## Problem details
From the records below, copy out exactly the lines from the one containing "Click the dropdown arrow" to the one containing "Task: Click the horizontal", both included. Add nothing else.

Collected data entries
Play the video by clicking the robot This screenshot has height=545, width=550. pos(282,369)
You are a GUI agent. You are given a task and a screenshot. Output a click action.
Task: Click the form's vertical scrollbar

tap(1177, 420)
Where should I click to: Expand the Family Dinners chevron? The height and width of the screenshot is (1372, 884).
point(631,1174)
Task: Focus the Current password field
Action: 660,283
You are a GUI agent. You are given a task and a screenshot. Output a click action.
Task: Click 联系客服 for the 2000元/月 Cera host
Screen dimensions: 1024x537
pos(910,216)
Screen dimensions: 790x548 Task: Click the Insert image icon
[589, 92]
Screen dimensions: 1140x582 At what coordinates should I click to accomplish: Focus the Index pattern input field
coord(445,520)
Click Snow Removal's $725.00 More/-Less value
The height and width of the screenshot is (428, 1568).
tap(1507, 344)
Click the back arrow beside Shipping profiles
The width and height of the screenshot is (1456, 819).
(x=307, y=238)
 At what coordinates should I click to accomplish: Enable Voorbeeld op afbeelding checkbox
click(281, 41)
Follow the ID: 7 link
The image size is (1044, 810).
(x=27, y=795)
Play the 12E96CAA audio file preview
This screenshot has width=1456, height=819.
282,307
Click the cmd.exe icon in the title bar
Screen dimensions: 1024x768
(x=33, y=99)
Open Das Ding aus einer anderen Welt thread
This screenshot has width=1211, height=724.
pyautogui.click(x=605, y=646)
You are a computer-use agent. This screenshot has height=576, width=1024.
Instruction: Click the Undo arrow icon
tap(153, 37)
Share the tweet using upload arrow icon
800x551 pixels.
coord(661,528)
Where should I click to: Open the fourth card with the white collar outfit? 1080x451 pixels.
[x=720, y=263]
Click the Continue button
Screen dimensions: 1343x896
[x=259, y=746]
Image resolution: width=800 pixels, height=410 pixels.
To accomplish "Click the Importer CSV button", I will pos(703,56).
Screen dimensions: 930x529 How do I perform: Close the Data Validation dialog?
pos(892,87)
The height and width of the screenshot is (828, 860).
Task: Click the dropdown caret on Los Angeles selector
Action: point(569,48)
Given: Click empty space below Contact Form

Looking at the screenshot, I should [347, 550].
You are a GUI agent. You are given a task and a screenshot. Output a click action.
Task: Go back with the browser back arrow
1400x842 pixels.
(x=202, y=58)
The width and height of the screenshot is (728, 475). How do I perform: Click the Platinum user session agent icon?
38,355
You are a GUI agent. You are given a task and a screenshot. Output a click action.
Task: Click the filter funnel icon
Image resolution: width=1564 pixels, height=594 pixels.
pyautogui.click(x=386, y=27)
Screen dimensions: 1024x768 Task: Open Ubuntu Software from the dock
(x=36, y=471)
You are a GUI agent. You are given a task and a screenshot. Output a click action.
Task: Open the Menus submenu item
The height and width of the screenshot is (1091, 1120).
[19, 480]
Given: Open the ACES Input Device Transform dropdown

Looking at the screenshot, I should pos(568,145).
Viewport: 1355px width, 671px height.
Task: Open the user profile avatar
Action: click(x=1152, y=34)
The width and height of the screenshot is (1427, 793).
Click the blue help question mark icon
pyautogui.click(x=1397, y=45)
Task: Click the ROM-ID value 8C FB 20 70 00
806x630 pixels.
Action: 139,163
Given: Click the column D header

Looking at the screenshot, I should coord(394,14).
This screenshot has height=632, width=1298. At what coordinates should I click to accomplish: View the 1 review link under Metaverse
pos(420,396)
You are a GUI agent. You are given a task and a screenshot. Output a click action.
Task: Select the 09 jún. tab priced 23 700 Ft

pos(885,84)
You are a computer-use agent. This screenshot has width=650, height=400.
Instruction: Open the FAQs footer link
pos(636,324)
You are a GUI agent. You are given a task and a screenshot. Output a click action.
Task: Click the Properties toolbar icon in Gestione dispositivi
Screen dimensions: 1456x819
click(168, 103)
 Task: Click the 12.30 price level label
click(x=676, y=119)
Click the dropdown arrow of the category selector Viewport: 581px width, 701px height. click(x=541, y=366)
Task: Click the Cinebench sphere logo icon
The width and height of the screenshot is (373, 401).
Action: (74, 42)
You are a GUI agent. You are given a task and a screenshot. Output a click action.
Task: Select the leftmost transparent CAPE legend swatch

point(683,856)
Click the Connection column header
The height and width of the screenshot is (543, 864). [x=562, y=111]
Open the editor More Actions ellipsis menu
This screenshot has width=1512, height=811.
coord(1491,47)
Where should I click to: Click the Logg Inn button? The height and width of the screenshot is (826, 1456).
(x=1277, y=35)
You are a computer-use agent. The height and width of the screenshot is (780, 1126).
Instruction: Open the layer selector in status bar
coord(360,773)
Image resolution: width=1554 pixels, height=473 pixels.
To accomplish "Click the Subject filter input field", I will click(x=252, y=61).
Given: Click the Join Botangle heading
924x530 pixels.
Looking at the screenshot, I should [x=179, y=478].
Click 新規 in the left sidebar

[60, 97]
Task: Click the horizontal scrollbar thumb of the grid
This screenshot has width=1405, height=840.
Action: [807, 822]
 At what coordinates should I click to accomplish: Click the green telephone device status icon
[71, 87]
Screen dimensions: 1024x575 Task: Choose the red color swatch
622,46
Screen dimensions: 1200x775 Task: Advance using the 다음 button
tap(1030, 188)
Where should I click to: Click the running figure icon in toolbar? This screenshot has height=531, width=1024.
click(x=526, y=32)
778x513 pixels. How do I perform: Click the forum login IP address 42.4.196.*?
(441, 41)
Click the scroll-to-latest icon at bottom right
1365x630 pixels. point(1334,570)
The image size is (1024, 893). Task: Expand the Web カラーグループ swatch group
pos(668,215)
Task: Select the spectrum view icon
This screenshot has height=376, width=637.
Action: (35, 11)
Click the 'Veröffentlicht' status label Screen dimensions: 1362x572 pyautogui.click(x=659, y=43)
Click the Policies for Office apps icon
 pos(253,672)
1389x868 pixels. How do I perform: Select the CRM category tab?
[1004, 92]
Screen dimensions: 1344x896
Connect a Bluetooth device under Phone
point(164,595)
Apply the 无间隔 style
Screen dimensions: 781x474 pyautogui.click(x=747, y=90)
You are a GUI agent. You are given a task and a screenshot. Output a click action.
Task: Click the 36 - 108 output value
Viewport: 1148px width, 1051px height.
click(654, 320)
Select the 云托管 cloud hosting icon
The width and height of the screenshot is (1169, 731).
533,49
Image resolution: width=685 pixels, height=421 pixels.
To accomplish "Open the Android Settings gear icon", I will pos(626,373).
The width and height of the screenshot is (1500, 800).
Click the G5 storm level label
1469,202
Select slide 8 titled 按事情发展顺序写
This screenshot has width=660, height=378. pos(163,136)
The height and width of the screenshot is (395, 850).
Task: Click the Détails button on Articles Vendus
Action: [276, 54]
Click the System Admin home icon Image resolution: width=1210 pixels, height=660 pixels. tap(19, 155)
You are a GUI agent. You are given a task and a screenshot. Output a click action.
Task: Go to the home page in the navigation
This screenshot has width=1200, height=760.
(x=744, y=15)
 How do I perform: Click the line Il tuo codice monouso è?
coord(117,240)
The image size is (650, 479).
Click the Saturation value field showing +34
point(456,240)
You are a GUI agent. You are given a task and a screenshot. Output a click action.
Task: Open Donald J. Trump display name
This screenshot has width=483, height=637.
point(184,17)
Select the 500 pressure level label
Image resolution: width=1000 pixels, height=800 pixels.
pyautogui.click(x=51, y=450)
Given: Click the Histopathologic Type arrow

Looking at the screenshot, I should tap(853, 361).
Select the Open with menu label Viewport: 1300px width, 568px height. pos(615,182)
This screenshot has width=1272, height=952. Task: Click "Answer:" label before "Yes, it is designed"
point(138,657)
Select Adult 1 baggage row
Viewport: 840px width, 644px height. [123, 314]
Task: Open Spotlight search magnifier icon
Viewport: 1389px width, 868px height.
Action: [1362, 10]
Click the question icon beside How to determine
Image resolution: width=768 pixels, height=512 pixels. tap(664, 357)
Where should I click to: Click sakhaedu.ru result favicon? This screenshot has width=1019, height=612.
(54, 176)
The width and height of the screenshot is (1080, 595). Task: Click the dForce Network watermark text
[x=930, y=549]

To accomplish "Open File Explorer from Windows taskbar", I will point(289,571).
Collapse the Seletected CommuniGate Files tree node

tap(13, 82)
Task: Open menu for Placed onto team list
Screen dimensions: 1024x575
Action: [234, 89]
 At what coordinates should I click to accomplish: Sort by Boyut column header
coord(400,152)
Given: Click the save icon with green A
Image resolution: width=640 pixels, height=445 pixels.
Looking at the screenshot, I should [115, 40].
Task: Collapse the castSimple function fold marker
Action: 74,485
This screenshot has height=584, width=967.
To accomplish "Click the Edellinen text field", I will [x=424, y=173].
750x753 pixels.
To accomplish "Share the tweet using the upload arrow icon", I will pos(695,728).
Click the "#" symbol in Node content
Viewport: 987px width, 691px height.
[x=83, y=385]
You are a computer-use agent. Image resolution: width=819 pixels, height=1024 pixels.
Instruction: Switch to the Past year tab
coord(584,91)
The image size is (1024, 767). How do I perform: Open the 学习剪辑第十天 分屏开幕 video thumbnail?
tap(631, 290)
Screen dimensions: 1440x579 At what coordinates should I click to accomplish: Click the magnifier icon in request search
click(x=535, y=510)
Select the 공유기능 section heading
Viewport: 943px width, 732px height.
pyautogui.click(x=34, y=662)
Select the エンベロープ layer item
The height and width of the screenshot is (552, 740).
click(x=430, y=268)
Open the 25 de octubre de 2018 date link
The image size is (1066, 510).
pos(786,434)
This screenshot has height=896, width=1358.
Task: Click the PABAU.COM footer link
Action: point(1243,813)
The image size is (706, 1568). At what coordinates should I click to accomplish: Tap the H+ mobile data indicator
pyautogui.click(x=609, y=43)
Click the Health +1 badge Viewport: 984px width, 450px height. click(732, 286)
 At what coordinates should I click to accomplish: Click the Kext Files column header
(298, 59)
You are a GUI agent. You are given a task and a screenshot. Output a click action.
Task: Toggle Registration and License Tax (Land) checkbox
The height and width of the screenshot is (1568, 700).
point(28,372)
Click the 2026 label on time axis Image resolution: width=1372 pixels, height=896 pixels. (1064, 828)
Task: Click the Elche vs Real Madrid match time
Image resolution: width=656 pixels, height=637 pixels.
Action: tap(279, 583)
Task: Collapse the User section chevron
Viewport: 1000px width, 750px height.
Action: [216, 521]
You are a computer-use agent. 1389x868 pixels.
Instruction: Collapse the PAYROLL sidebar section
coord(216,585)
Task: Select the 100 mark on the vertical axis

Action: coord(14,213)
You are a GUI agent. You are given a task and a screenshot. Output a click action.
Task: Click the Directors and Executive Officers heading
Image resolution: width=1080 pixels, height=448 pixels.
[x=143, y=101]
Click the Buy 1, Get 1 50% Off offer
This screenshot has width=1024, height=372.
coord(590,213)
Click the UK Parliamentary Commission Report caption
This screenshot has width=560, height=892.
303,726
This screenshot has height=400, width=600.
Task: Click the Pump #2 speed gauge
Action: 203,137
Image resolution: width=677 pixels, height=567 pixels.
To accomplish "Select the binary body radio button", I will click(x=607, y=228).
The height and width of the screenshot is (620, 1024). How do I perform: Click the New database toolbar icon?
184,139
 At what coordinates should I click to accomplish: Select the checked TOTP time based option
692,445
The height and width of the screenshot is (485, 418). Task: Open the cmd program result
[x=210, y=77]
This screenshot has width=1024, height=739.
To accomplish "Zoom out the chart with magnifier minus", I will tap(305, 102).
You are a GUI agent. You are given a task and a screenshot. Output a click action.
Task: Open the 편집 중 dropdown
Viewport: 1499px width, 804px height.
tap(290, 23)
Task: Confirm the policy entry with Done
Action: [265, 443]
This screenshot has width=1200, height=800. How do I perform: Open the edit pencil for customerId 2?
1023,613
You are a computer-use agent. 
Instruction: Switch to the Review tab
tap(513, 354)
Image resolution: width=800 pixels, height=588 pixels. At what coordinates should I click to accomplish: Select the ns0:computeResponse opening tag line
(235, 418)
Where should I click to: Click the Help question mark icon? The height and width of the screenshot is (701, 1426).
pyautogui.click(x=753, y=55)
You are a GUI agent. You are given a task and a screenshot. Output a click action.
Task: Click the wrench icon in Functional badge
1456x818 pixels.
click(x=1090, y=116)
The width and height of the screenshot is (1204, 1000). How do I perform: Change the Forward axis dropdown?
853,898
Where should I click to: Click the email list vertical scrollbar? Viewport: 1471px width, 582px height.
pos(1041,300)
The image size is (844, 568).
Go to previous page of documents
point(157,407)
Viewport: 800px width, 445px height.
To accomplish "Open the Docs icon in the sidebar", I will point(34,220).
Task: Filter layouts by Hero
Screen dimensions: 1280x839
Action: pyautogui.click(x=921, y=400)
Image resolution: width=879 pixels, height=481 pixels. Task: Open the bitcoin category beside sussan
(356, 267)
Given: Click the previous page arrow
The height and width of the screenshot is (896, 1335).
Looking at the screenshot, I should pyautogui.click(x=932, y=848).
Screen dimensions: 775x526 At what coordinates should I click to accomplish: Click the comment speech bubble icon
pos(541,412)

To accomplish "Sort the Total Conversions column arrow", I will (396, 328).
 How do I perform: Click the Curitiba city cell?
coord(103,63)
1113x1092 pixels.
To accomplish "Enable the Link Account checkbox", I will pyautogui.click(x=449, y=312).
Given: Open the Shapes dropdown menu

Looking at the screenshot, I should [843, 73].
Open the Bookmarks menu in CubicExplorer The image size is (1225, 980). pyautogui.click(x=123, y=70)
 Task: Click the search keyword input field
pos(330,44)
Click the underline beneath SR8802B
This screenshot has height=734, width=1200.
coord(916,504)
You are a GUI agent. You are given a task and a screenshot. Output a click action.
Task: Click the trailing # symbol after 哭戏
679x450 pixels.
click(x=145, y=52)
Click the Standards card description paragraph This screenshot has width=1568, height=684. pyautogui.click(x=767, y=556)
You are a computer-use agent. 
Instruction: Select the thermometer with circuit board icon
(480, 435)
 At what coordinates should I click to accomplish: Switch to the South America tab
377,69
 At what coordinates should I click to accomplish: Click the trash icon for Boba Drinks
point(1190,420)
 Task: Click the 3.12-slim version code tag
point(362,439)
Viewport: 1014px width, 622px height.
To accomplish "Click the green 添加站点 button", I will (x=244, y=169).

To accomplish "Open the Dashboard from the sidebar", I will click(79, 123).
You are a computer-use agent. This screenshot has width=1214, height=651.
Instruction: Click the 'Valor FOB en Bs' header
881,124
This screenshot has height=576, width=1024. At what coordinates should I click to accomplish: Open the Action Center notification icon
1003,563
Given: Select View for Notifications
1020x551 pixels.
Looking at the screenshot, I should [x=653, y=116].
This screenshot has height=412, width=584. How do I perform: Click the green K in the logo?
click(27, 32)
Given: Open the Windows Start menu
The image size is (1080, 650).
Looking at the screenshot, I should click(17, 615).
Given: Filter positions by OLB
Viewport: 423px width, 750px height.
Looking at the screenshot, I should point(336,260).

## Answer section
Click the dropdown arrow of the category selector Viewport: 581px width, 701px height. click(x=541, y=366)
Task: Click the Cinebench sphere logo icon
The width and height of the screenshot is (373, 401).
Action: (74, 42)
You are a GUI agent. You are given a task and a screenshot. Output a click action.
Task: Select the leftmost transparent CAPE legend swatch

point(683,856)
Click the Connection column header
The height and width of the screenshot is (543, 864). [x=562, y=111]
Open the editor More Actions ellipsis menu
This screenshot has width=1512, height=811.
coord(1491,47)
Where should I click to: Click the Logg Inn button? The height and width of the screenshot is (826, 1456).
(x=1277, y=35)
You are a computer-use agent. The height and width of the screenshot is (780, 1126).
Instruction: Open the layer selector in status bar
coord(360,773)
Image resolution: width=1554 pixels, height=473 pixels.
To accomplish "Click the Subject filter input field", I will click(x=252, y=61).
Given: Click the Join Botangle heading
924x530 pixels.
Looking at the screenshot, I should [x=179, y=478].
Click 新規 in the left sidebar

[60, 97]
Task: Click the horizontal scrollbar thumb of the grid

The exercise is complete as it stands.